Fatim sudah siap dengan dagangannya. Tak lupa ia membawa alat pelontar kegabutannya; headphone, ponsel, dan beberapa barang lainnya.
Dung, dung tak dung dung dung.
Dung, dung tak dung dung dung.
Tangan Fatim membuat nada lagi di meja dengan sedikit geolan pundaknya.
"Ekhem-ekhem," dehem seseorang membuyarkan kegiatan santuinya..
"Elo? Ngape di mari?" tanya Fatim santai.
"Gue ada urusan sama lo," ucapnya.
"Apaan, Kucrut?
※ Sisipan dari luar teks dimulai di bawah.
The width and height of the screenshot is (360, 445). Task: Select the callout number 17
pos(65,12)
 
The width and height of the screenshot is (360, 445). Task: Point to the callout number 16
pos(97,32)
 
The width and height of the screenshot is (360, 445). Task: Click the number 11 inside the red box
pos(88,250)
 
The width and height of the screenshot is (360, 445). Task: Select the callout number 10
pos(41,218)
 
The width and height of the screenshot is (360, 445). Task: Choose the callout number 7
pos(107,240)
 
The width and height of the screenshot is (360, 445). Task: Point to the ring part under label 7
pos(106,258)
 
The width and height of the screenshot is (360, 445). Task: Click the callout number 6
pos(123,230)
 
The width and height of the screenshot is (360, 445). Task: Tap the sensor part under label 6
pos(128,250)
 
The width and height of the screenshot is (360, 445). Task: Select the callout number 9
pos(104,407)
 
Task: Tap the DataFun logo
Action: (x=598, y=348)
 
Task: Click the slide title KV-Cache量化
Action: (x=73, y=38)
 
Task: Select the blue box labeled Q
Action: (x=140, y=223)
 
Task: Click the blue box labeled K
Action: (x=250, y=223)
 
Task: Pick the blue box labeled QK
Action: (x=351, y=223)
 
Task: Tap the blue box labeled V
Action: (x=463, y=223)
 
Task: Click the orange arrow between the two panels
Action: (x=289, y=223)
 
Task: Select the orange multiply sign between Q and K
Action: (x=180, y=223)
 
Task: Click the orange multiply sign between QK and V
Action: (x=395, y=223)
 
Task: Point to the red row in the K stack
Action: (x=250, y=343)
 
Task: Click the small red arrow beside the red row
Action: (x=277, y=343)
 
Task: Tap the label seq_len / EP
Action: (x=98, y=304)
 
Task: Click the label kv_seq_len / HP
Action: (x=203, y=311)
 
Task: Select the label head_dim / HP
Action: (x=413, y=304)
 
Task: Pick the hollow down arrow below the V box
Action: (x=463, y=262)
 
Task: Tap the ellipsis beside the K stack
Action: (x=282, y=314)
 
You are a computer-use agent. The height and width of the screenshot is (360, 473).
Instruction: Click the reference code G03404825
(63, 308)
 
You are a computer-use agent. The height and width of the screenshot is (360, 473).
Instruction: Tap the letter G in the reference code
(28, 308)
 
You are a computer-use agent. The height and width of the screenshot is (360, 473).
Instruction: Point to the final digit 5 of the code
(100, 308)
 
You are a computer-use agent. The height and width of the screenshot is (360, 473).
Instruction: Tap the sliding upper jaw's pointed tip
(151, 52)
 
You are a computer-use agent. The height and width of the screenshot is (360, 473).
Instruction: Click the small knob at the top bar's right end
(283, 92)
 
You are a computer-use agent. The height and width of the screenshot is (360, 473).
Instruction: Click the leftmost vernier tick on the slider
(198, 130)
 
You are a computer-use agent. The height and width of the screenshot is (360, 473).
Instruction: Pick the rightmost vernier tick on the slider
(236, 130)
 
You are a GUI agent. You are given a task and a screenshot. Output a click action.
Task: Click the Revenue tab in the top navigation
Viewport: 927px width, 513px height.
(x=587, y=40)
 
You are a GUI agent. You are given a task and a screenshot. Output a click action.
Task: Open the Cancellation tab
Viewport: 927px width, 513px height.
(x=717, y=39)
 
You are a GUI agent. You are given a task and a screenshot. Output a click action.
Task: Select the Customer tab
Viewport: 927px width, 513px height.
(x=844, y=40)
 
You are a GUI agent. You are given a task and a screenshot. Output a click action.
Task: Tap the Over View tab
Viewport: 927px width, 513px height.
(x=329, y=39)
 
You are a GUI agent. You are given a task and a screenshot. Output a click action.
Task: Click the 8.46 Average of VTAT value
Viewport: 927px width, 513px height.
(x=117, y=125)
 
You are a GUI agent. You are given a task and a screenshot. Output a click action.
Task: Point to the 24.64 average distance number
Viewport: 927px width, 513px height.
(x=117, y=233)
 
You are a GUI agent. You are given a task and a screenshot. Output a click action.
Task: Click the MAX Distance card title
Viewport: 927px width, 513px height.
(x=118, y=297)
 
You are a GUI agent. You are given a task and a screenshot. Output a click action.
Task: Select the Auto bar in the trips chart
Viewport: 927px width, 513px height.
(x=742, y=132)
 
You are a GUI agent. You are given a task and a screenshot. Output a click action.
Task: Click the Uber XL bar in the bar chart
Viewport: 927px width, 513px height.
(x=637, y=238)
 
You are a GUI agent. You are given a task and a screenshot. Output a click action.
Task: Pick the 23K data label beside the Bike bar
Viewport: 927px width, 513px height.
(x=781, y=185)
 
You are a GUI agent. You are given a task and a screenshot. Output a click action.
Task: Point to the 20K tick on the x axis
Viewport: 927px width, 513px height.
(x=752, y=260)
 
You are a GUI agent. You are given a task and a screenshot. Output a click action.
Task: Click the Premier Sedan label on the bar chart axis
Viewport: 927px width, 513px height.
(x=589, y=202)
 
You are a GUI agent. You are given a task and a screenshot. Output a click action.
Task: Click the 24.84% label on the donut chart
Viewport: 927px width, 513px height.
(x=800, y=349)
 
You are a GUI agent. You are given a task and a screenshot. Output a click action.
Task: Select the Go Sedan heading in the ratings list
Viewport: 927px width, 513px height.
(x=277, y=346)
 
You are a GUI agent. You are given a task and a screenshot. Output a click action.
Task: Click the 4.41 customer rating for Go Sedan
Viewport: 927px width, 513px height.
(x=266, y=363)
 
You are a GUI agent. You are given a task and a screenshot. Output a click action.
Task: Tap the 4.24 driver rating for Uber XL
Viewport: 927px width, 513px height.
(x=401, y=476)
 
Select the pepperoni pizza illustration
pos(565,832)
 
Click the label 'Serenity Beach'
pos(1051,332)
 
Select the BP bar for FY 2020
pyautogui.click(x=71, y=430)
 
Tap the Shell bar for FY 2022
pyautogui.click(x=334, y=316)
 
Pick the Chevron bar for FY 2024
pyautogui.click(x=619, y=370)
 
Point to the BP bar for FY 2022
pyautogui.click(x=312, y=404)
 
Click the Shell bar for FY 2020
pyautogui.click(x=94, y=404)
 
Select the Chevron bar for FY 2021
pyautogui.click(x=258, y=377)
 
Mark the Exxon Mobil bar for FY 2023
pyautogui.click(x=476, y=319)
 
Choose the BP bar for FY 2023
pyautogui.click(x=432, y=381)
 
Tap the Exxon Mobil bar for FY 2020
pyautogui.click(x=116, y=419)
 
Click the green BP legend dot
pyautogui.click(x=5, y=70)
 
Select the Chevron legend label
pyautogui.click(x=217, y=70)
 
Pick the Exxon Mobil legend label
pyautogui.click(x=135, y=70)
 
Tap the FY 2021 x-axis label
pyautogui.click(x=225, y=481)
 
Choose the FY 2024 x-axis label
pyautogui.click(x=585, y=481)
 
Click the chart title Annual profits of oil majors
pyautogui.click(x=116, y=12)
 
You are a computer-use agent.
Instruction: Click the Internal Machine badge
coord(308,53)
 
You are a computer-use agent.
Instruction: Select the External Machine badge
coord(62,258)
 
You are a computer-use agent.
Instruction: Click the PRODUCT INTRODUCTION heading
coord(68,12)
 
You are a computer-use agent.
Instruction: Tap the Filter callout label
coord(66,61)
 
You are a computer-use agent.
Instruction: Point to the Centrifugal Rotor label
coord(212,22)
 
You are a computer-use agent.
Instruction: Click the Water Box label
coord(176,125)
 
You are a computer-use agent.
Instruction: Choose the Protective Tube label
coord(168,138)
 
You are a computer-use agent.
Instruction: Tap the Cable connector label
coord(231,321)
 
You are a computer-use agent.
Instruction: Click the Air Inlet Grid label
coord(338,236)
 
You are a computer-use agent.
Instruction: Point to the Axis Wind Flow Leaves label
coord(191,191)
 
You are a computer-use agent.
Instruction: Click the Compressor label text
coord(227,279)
Gue gak ada bisnis ame lo," cetus Fatim.
"Gue bingung," keluhnya.
"Lah, ngape?" tanya Fatim.
"Papa nyuruh gue kuliah di L.A," katanya parau.
"L.A tuh apaan?" tanya Fatim polos.
Tuing.
Abi menoyor jidat Fatim.
"Los Angales, Curut," cetus Abi.
"Oh, bagus dong." Fatim tersenyum.
"Gue gak bisa," rengeknya.
"Ngape? Bukanya lo pengen kuliah di sono?"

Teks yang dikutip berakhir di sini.